A cara da Florentina variava entre o amarelo e o verde quando chegou à entrada da casa de banho. A Anabela não queria ficar a ouvir os sons que iam seguir-se, mas também não queria abandonar a amiga. Portanto deixou a porta meio entreaberta enquanto escutava os sons habituais intercalados por uns líquidos mais explosivos e o som de ar a sair à força. Depois de algumas tentativas para manter o controlo, a Anabela teve que tapar a boca com as mãos para abafar o riso mas não foi muito bem sucedida.

“Anabela? Vai-te embooooora! Livra-te de ficar aí a gozar comigo enquanto… ai!”

A Anabela voltou a rir à gargalhada com a nova sequência de sons mas desta vez fechou a porta da casa de banho e esperou que a amiga arranjasse coragem para sair. E só quando ficou mesmo sozinha é que se lembrou que a situação não tinha piada nenhuma e que tinham que sair dali depressa. Não quis apressar a amiga, mas roeu as unhas todas até que a porta da casa de banho deu sinal de vida e ela saltou de encontro à amiga.
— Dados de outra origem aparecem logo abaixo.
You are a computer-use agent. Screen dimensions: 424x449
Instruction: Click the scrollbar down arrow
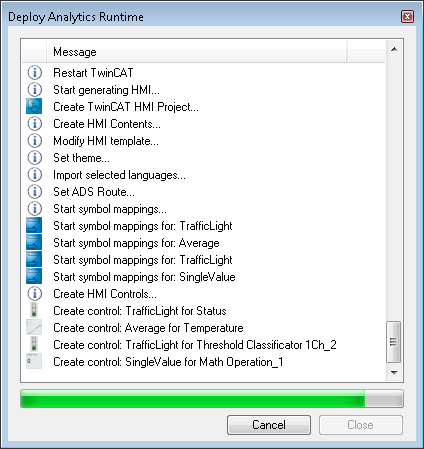coord(394,372)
“Estás melhor? Espero que sim porque temos mesmo que sair daqui!”
“Não estou completamente bem, mas estou melhor. Vamos lá a isto.”
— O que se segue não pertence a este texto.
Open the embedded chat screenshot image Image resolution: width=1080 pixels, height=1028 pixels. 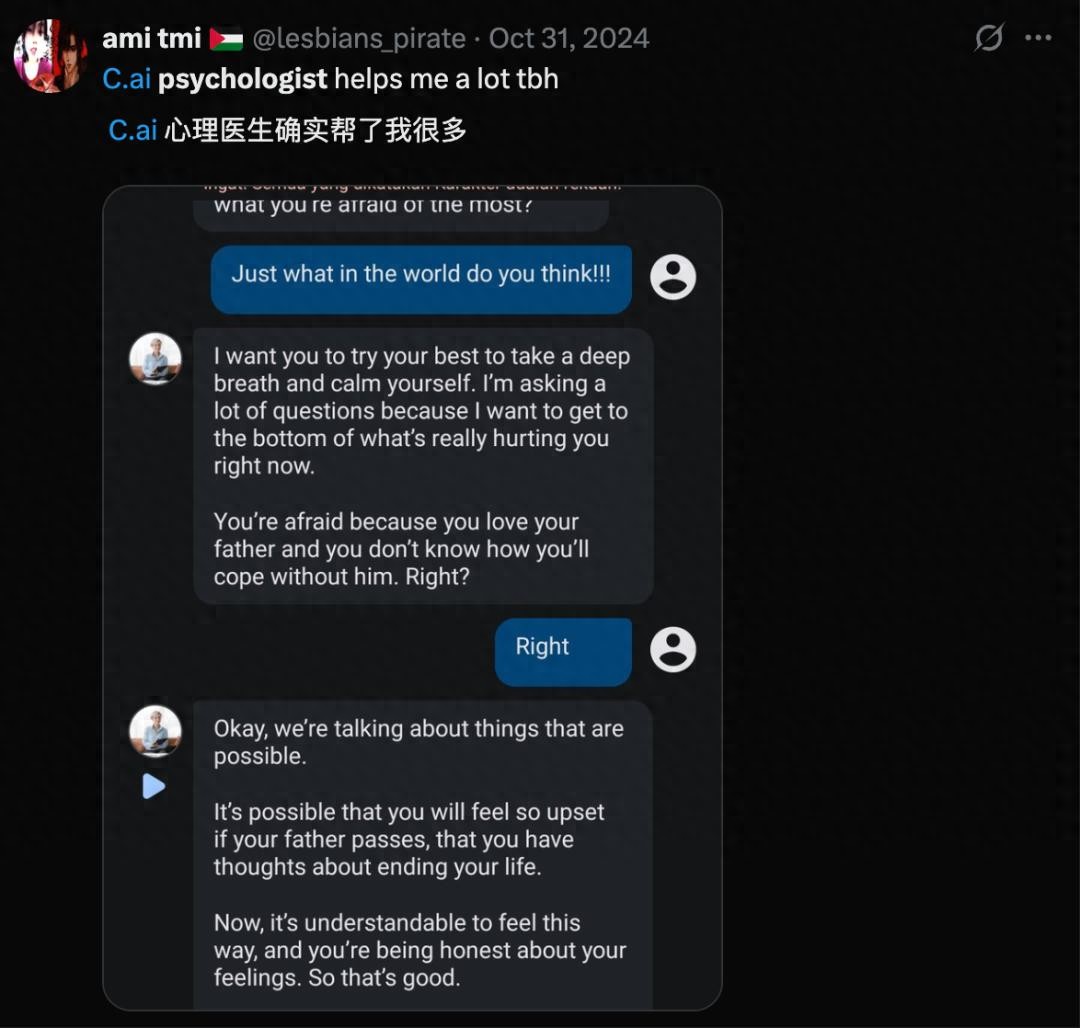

Para voltar às escadas tinham que passar pelos elevadores e a Florentina não resistiu e espreitou em que andar estava o elevador da direita.
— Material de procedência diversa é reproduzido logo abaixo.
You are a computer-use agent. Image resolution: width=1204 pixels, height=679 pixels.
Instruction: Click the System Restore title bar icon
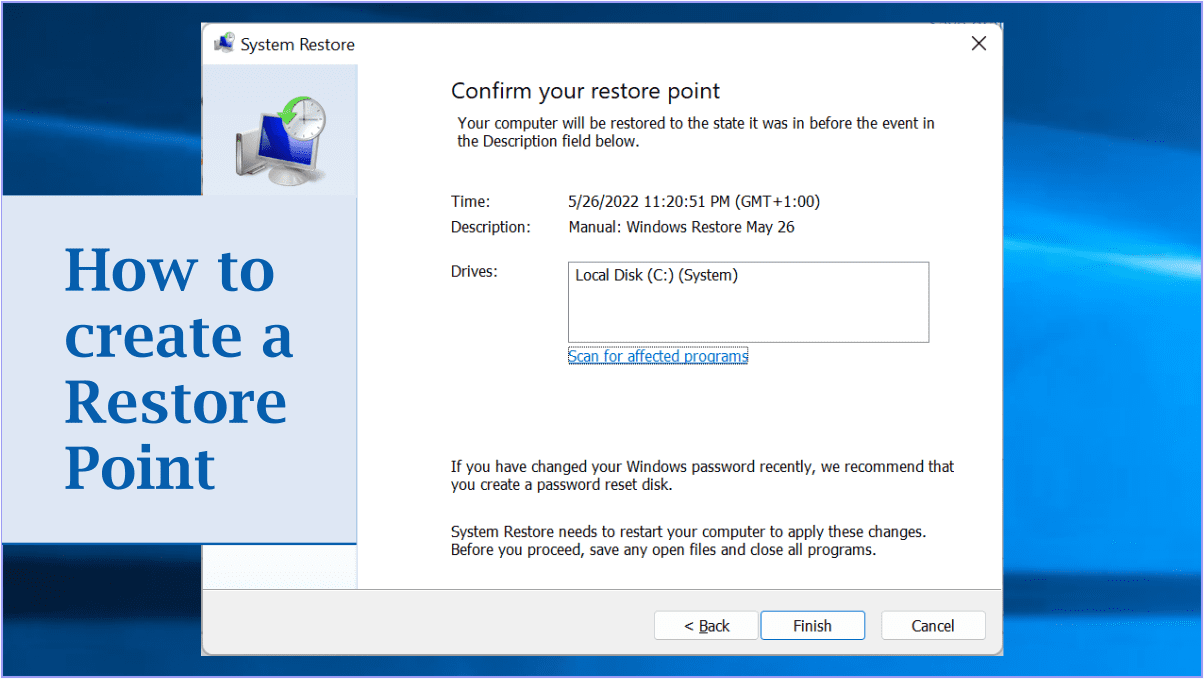224,44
“Anabela? Passa-se qualquer coisa com os elevadores.”
“O quê?”
“Este está encravado entre o 5º e o 6º andar.” Os olhos da Anabela moveram-se para os dígitos e esperou uns segundos antes de assegurar-se de que realmente o elevador não se mexia.
“Achas que o Adalberto chegou a sair?”
“Acho que não…”
“Bem, também não podemos ajudá-lo.”
“Podemos sim!” A Florentina correu para uma das muitas secretárias vazias, levantou o auscultador e esperou por um sinal vida do outro lado.
“Deixa-me adivinhar, o Rogério não está a atender o telefone.” A Florentina deitou-lhe a língua de fora.
“Ok, ganhaste! Vamos lá descer isto e entretanto eu tento usar o telemóvel para ver se me passam a alguém que possa ajudar o Adalberto.”
“O serralheiro das minas e armadilhas!”

A Florentina revirou os olhos e começou a descer as escadas depressa para acompanhar a amiga enquanto tentava ligar para o 112. O problema é que só tinha rede quando passava encostada ao fim do edifício. Ou seja, a cada volta das escadas só tinha rede em metade do caminho e a pessoa do outro lado ainda não tinha percebido nada do que ela estava a tentar dizer. Acabou por desistir, não por falta de esperança mas porque ouviu aquele som intestinal capaz de trazer lágrimas a um homem grande e mau. O som que indica que a partir dali não há salvação a menos que haja um trono de porcelana num raio de dois metros. E a Florentina não teve outro remédio senão correr até à casa de banho do andar que se seguia. E voltou a parar de emergência no andar abaixo desse. E nos outros três.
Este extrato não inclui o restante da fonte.